● **QUESTIONS TO ANSWER**
**1.** Using the account of a trip to Indy, answer these:
(a) How much does a bottle of water cost at the airport?
(b) What runs from the hotel to the Convention Center?
(c) How long did the writer spend walking around the Convention Center and its environs?
**2.** Write the next paragraph of the account of a trip to Indy, following on from its final sentence.

The mother said something about wanting to give her child water but couldn't afford the $2.50 per bottle that's charged at the airport. Someone gave her an aluminum water jug and told her that she could bring it in empty through security and then fill it up in the bathrooms (I saw no fountains in the airport terminals). She wept and said, "Yes, of course, I feel so stupid. I should have thought of that."
The young man who gave her the aluminum water jug said, "Hey, I've been traveling for years and I just figured this out a few months ago. When you're worrying all the time, it's hard to think creatively." Ain't that ever the truth!
The AC is now fixed, as is the phone by the bedside (which wasn't working), and the refrigerator in the "suite" - which also wasn't working - has been replaced. The Caucus Booth is almost all set up - it takes a while to stop and visit old friends and introduce yourself to new ones.
It's terribly hot and humid here in Indy. The AC in the hotel lobby and Convention Center runs from lukewarm to icy cold, depending on where you are. It's wise to dress in layers.
The best thing, however, is that there is an above ground glass tunnel which runs from the hotel to the Convention Center. It's air conditioned.
I've never liked those tunnels. I especially don't like the ones that run from Newark Penn Station to the various law firms and hotels in Newark. God knows, we don't want people to have to have their feet soiled by the gritty Newark streets.
I spent an hour walking around the Convention Center and its environs, just to get my grip. It's a very walkable city, it seems to me, and people here are obviously used to having lots of guests. The place is clean and there are lots of fountains and trees and cafes and restaurants and all the amenities one would expect around a Convention Center.

● **SOURCE DATA**
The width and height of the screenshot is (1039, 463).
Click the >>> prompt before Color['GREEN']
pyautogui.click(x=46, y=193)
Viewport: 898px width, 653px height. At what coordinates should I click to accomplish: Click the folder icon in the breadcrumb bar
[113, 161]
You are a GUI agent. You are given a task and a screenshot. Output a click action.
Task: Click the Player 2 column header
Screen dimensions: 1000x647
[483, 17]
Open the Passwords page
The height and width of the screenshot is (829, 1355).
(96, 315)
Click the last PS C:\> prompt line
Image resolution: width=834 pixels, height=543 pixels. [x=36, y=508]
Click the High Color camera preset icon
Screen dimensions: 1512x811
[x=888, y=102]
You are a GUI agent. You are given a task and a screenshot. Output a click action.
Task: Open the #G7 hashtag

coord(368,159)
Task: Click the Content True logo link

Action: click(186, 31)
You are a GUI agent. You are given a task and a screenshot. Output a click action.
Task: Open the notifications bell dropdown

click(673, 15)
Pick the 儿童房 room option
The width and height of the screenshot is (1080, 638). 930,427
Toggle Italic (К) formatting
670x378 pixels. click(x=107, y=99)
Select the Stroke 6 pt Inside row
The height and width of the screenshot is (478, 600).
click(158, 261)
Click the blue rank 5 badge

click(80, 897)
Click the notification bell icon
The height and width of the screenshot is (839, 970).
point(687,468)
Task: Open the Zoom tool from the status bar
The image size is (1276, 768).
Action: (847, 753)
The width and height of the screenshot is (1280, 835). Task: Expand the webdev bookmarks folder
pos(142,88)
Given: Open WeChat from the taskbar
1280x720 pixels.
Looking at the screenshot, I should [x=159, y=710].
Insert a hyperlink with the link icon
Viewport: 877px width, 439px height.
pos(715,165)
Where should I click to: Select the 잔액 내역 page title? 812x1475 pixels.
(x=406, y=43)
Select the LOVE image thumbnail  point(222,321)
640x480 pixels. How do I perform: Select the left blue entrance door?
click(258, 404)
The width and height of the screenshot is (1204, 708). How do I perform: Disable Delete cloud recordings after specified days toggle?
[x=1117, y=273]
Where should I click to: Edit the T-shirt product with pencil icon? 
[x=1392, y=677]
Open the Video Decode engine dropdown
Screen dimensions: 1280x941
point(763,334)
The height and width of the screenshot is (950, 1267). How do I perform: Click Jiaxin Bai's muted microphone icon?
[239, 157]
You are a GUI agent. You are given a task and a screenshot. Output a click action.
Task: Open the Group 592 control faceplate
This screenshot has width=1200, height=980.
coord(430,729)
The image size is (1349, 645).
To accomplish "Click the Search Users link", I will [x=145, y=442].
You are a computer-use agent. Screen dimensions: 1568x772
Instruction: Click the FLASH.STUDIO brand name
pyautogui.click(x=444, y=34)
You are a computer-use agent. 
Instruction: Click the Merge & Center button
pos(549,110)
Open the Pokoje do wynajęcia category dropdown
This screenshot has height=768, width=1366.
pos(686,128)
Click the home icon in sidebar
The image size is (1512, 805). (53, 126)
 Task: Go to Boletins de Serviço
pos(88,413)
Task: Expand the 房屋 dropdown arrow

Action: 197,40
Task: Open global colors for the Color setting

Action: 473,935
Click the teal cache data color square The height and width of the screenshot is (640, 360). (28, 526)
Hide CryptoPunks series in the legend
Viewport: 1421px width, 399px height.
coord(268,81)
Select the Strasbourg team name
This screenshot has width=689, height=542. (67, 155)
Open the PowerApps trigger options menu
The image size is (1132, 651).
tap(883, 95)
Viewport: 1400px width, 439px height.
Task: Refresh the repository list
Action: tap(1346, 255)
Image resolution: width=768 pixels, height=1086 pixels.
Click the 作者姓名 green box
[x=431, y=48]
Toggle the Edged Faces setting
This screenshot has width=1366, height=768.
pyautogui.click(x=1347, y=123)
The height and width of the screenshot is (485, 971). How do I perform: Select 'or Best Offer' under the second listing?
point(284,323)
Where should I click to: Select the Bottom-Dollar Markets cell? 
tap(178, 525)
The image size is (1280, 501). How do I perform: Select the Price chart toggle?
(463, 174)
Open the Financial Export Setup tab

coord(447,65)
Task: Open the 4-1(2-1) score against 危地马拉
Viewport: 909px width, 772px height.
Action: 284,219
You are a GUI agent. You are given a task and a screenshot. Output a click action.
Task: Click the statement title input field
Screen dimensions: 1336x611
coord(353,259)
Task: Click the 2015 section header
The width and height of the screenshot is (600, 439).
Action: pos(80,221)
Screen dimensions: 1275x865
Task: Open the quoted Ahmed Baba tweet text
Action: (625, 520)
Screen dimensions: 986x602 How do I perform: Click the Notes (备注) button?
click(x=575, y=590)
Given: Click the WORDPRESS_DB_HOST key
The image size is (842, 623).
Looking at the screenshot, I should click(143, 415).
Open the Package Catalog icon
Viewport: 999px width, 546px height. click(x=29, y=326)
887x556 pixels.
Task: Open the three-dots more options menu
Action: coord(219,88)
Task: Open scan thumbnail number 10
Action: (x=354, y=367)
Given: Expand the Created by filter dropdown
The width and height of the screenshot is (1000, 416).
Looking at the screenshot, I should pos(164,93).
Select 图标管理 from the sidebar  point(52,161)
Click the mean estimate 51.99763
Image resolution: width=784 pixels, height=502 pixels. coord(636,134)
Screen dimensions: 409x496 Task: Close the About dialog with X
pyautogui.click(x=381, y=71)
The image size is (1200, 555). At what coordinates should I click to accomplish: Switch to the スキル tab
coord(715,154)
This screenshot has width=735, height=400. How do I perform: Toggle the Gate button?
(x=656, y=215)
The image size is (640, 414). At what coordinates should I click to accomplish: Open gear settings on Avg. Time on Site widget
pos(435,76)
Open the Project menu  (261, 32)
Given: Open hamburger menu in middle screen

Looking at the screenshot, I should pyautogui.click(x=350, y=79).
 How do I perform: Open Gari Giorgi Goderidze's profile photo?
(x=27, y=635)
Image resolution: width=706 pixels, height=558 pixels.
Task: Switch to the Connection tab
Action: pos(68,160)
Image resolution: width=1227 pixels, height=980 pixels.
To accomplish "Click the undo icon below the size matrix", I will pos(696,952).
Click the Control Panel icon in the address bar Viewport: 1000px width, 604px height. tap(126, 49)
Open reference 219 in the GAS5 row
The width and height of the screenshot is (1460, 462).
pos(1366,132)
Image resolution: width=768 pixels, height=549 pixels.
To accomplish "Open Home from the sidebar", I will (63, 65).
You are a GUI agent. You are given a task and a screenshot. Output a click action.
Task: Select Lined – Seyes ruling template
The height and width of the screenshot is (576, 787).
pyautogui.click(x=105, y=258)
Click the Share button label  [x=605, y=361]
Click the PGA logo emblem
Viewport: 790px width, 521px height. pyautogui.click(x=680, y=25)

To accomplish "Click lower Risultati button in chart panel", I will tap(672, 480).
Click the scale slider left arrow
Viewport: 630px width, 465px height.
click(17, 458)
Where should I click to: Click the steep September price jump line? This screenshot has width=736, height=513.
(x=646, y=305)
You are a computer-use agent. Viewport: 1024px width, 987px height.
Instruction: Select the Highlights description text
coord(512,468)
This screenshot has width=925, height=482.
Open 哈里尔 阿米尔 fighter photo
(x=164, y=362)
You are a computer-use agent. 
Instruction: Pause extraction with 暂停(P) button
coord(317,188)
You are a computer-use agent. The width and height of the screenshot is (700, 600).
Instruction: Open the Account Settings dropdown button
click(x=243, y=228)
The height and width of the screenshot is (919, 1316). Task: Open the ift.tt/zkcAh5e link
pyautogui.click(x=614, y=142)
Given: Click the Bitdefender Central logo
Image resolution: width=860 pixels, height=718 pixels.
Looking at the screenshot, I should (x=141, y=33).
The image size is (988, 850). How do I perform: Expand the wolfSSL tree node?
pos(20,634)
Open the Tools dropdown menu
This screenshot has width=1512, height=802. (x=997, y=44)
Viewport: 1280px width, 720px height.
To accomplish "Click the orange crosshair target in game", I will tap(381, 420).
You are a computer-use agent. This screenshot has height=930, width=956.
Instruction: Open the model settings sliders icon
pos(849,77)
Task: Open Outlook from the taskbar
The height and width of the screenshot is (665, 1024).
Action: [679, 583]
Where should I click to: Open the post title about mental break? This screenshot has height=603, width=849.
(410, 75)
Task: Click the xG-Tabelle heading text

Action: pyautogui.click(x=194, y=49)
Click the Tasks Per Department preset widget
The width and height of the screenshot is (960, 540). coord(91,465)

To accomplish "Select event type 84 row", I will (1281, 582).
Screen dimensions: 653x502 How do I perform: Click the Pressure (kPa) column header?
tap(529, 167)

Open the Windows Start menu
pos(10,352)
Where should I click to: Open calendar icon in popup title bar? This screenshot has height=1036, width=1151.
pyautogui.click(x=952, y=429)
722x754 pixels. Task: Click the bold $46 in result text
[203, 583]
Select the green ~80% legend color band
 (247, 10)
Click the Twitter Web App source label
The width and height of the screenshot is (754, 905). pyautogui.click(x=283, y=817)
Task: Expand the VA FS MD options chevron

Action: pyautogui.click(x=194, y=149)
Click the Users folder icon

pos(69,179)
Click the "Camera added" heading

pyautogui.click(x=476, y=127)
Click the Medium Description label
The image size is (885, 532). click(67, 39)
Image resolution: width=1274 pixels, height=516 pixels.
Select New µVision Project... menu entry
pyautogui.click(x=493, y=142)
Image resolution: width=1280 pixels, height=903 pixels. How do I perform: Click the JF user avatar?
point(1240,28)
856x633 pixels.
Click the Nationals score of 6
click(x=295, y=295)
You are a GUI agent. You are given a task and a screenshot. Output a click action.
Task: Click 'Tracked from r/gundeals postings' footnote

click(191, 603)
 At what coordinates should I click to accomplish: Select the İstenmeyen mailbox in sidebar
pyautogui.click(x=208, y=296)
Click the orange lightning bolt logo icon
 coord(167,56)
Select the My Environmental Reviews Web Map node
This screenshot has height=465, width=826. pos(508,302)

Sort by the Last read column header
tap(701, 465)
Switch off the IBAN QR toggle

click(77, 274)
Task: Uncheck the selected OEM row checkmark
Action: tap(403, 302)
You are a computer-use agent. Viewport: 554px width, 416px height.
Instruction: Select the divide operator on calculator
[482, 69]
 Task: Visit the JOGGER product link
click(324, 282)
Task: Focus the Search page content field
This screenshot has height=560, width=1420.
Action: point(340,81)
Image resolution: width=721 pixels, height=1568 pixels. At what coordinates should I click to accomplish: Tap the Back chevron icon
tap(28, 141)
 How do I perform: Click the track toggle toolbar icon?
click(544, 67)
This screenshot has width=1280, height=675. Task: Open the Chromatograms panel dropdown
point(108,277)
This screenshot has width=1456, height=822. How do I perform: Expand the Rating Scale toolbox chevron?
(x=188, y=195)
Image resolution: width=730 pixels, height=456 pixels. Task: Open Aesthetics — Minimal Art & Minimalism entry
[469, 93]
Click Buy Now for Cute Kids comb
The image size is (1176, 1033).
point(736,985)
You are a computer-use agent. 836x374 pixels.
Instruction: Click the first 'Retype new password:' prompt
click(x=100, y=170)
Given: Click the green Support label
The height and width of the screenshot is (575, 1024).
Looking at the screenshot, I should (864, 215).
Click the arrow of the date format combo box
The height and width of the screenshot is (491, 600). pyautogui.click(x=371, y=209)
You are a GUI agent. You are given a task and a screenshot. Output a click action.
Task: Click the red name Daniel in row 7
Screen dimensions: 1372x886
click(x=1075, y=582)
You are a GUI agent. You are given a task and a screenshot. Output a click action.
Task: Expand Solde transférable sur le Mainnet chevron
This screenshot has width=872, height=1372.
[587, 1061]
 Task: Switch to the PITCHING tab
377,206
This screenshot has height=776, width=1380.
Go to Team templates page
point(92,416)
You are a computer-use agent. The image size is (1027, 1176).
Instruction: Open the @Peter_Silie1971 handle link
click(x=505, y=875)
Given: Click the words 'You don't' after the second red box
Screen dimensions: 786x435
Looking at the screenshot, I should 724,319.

● **ANSWERS BY TASK**
**1.**
(a) $2.50 per bottle.
(b) An above-ground, air-conditioned glass tunnel.
(c) An hour.

**2.**
All that having been said, I'm so grateful for that tunnel. It's a quick stop on the second floor from the lobby and off you go into the air conditioned tunnel. Lovely. It should make my day a bit easier especially in this Midwestern heat and humidity.
If you had told me before I came here that I would be loving this tunnel I would have laughed in your face. Look, ma. I ain't laughin' no more. Hey, ya nevah know. And, nevah say nevah.
Speaking of which - I ran into a woman with whom I've worked on various projects in the past. This is her first convention, but she's no stranger to the Episcopal Church. What I didn't know about her is that she was raised Jewish and has never been baptized. Why would I know that? I mean, she's very active in the Church - although not 'a' church - and, well, I know I've seen her take communion at diocesan conventions.
She asked me to baptize her. Here. While we're in Indy.
I mean, she asked me out of the blue - well, for me, it was blue - amidst unpacking boxes and hanging banners and getting the display ready.
Turns out, she's Jewish, but her mother is still alive and she wanted to wait until she had passed before she made a public statement about her faith. "My mother is in her 70s and is in great shape," she said. "I'm not going to be in her face about this, but I'm doing this for me, not her."
So, now on my "to do" list is spending some time with her to make sure she knows what she's doing and what it's all about, Alfie....oh, and finding a church somewhere near here that will allow me to baptize her and register her baptism.
Or, maybe we'll just do it in one of the many fountains in this city and just record it in the church's register. I don't think the Cathedral is far from here. And, I think, St. Phillip's church is right around the corner. I'll go check it out and see just how far they'll extend their hospitality.
This is why I love The Episcopal Church.
Ya just nevah know what's going to come atcha and whether or not it will be from left or right field.
But, it's all good. Even the bad stuff works out, eventually. Like that family at the airport, totally undone by the kindness of strangers.
It's like my dear friend, Father Koumrainian says, "God is God and people is people."
And, because that's true, you just never know what people God will place in your life and what you'll be able to learn from them.